## Your objective
In the records below, find the line containing "This screenshot has height=1049, width=1392.", then copy that line and all lines after it, exactly, omitting every picture.

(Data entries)

==================================================

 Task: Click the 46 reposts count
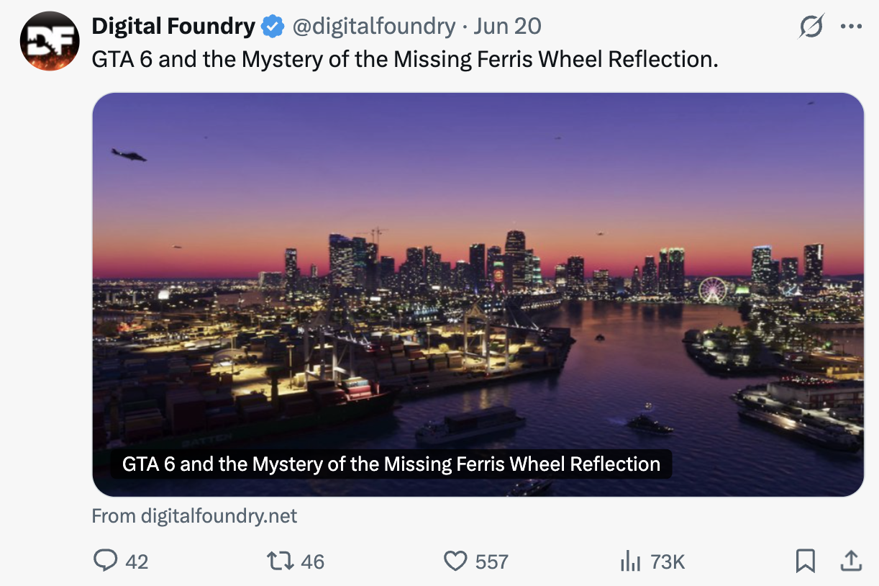312,562
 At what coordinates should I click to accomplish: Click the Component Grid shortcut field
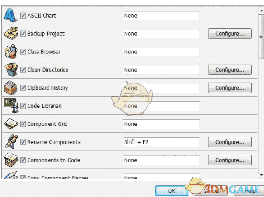161,124
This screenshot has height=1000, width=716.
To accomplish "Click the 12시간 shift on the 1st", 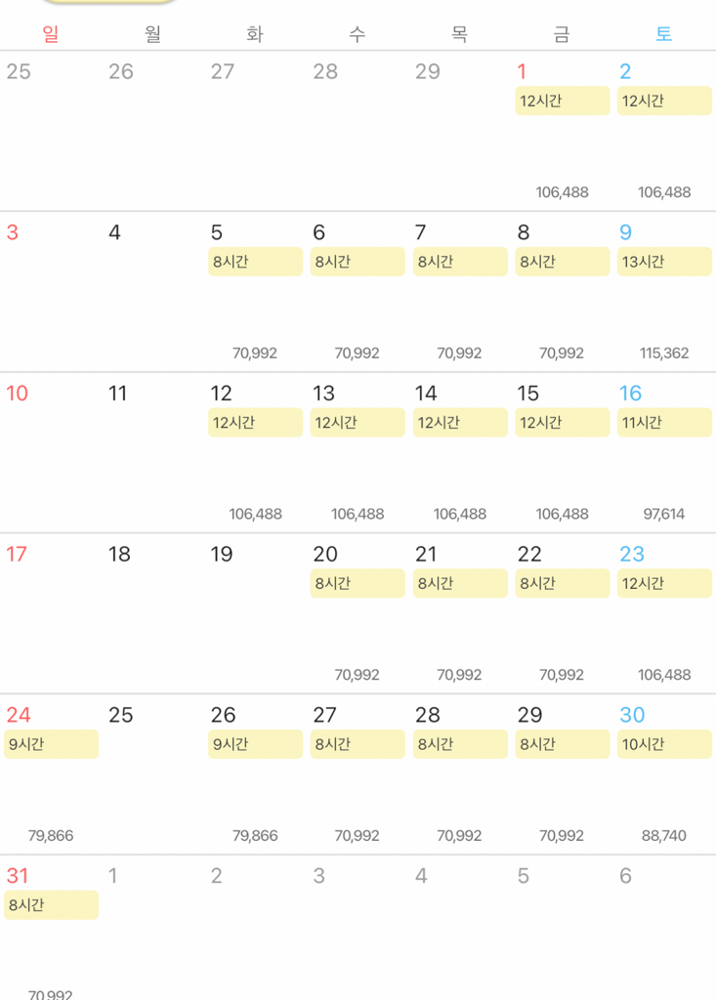I will coord(562,101).
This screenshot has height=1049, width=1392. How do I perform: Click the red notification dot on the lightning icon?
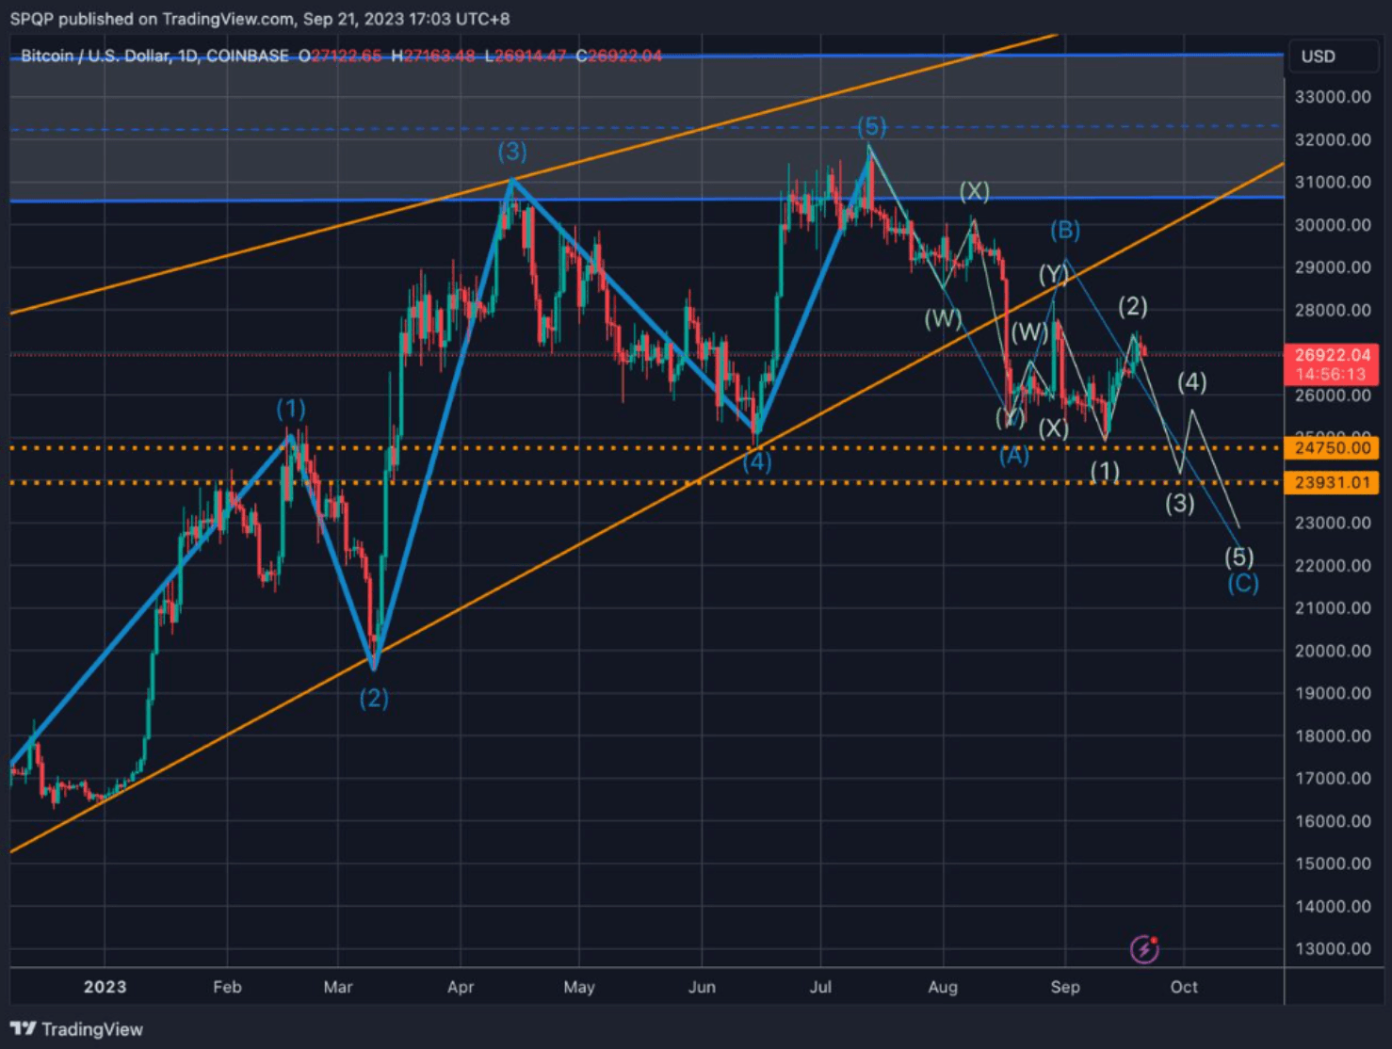(x=1157, y=939)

==================================================

## Reply to the exercise
This screenshot has height=1049, width=1392. How do I perform: Click the red notification dot on the lightning icon?
(x=1157, y=939)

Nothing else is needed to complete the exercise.